(Parliament House, Sydney, 4.23 pm 4 August 2011)
I oppose the motion. It is incredibly disappointing that this most important issue has been hijacked by misleading comments and hysteria. It is quite clear that vested interests, scaremongering, political ambition and outright miscommunication have been allowed to cloud the debate. We have witnessed that today. It is imperative to keep in mind why a price on carbon is important and why acting on climate change is critical. The Federal Government Climate Commission's review of the science of climate change recently concluded that climate change is real and is occurring at a rapid rate, and that two degrees is the maximum temperature change before our planet risks tipping into catastrophic climate change. We are in the critical decade and decisions we make from now until 2020 will determine the severity of climate change our children and grandchildren will experience.
Despite reports to the contrary, this is not the first country that will place a price on carbon. New South Wales introduced the world's first emissions trading scheme in 2003. Likewise, we are not the only country taking action. China announced plans for an emissions trading scheme to be rolled out in six provinces by 2013 and for a national scheme by 2015. India has also introduced a price on carbon. It is clear that governments around the globe are recognising that a low-carbon economy does not mean an end to growth but, rather, a much-needed impetus to shift from polluting practices to greener technologies, expand the renewable and low-carbon energy sector, allow the creation of new green jobs and guide future investment.
We all know that change is difficult and we all know that we are innately conservative and do not want change. We need political leadership and a bipartisan approach on this most important issue about creating a future for our children and grandchildren. We need to take the Australian community on the journey because all of us will have to live differently in the future because climate change is real. I want to correct some misinformation. Revenue from the price on carbon will be used to encourage and invest in clean energy and job reallocation, and provide compensation to industry and households.

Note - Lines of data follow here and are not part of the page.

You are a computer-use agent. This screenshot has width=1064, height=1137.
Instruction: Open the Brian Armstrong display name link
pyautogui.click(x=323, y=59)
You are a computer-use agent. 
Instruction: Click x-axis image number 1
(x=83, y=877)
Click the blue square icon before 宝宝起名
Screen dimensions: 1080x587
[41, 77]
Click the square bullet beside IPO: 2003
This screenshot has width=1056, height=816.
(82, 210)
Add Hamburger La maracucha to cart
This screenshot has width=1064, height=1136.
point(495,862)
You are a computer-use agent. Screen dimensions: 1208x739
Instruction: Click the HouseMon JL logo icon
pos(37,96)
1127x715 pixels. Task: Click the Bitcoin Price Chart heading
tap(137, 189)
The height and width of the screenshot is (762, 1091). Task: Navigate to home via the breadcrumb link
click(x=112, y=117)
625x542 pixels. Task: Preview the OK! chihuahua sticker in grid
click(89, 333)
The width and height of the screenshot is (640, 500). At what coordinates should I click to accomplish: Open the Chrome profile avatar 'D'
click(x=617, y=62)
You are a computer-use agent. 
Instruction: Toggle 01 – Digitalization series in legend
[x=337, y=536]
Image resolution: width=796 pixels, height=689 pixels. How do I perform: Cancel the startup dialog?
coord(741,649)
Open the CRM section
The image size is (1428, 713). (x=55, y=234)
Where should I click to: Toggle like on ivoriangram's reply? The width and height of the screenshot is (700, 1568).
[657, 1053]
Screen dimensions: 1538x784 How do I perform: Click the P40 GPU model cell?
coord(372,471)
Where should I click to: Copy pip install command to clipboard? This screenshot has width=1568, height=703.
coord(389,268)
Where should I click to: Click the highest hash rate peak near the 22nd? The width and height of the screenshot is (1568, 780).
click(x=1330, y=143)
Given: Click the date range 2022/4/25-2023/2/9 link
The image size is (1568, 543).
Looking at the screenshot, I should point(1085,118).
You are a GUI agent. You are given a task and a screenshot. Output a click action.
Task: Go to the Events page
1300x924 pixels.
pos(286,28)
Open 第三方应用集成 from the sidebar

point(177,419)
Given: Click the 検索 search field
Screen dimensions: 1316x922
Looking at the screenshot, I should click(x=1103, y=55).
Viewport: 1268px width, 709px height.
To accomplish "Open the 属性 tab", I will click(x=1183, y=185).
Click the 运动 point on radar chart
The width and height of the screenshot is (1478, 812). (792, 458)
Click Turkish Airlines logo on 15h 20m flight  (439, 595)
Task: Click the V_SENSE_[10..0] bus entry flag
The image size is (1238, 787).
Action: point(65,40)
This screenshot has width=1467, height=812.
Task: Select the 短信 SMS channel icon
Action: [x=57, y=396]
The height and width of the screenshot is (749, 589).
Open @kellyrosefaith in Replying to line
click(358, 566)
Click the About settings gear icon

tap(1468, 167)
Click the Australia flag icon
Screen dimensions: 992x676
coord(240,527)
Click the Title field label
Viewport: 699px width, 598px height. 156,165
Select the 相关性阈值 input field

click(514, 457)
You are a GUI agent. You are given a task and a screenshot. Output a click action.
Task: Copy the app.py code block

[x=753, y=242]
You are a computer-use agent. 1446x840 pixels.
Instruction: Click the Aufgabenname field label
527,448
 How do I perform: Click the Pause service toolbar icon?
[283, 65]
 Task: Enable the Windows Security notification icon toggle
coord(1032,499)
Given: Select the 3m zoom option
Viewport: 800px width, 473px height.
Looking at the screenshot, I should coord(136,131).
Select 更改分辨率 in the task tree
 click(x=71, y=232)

The increase to average household costs of around $9.90 per week will be offset by an increase of average weekly assistance around $10.10. All taxpayers earning less than $80,000 will receive tax cuts and compensation stops when annual income is about $150,000, which I think we all would agree is reasonable.
The independent Climate Change Authority, to be headed by former Reserve Bank Governor Bernie Fraser, will set annual emission reduction targets for Parliament to approve. Financial assistance will be provided to close down 2,000 megawatts of the most polluting coal-fired power stations by 2020. It is important that this Parliament examines the issues, considers what we have to do and starts working with the Australian and New South Wales communities about taking action.